■ **Problem to work on**
The full set of entries should be repeated without a single change.

Collected data entries:
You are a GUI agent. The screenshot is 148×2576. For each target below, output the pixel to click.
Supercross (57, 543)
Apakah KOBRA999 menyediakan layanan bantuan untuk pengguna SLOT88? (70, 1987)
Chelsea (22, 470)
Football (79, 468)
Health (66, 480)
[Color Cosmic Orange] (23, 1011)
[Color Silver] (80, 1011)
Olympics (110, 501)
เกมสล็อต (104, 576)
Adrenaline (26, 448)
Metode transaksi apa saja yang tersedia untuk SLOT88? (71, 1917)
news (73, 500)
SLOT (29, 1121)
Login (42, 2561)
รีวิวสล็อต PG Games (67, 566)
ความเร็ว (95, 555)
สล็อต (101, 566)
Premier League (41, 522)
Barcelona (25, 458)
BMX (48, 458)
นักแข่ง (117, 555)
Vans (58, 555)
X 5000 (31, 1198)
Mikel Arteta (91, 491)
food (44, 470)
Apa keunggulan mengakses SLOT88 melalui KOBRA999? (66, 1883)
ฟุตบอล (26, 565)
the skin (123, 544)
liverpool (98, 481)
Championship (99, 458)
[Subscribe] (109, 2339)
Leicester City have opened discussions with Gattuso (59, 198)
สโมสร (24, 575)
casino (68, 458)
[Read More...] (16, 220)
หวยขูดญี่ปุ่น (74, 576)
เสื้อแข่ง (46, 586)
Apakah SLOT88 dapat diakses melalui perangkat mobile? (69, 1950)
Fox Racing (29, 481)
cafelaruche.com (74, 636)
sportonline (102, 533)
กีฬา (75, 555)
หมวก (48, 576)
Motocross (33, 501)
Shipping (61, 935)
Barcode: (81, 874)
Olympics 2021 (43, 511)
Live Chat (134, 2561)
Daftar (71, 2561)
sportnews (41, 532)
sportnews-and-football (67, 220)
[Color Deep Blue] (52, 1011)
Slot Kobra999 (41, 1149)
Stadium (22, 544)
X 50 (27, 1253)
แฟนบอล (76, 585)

■ **Output for this exercise**
You are a GUI agent. The screenshot is 148×2576. For each target below, output the pixel to click.
Supercross (57, 543)
Apakah KOBRA999 menyediakan layanan bantuan untuk pengguna SLOT88? (70, 1987)
Chelsea (22, 470)
Football (79, 468)
Health (66, 480)
[Color Cosmic Orange] (23, 1011)
[Color Silver] (80, 1011)
Olympics (110, 501)
เกมสล็อต (104, 576)
Adrenaline (26, 448)
Metode transaksi apa saja yang tersedia untuk SLOT88? (71, 1917)
news (73, 500)
SLOT (29, 1121)
Login (42, 2561)
รีวิวสล็อต PG Games (67, 566)
ความเร็ว (95, 555)
สล็อต (101, 566)
Premier League (41, 522)
Barcelona (25, 458)
BMX (48, 458)
นักแข่ง (117, 555)
Vans (58, 555)
X 5000 (31, 1198)
Mikel Arteta (91, 491)
food (44, 470)
Apa keunggulan mengakses SLOT88 melalui KOBRA999? (66, 1883)
ฟุตบอล (26, 565)
the skin (123, 544)
liverpool (98, 481)
Championship (99, 458)
[Subscribe] (109, 2339)
Leicester City have opened discussions with Gattuso (59, 198)
สโมสร (24, 575)
casino (68, 458)
[Read More...] (16, 220)
หวยขูดญี่ปุ่น (74, 576)
เสื้อแข่ง (46, 586)
Apakah SLOT88 dapat diakses melalui perangkat mobile? (69, 1950)
Fox Racing (29, 481)
cafelaruche.com (74, 636)
sportonline (102, 533)
กีฬา (75, 555)
หมวก (48, 576)
Motocross (33, 501)
Shipping (61, 935)
Barcode: (81, 874)
Olympics 2021 (43, 511)
Live Chat (134, 2561)
Daftar (71, 2561)
sportnews (41, 532)
sportnews-and-football (67, 220)
[Color Deep Blue] (52, 1011)
Slot Kobra999 (41, 1149)
Stadium (22, 544)
X 50 (27, 1253)
แฟนบอล (76, 585)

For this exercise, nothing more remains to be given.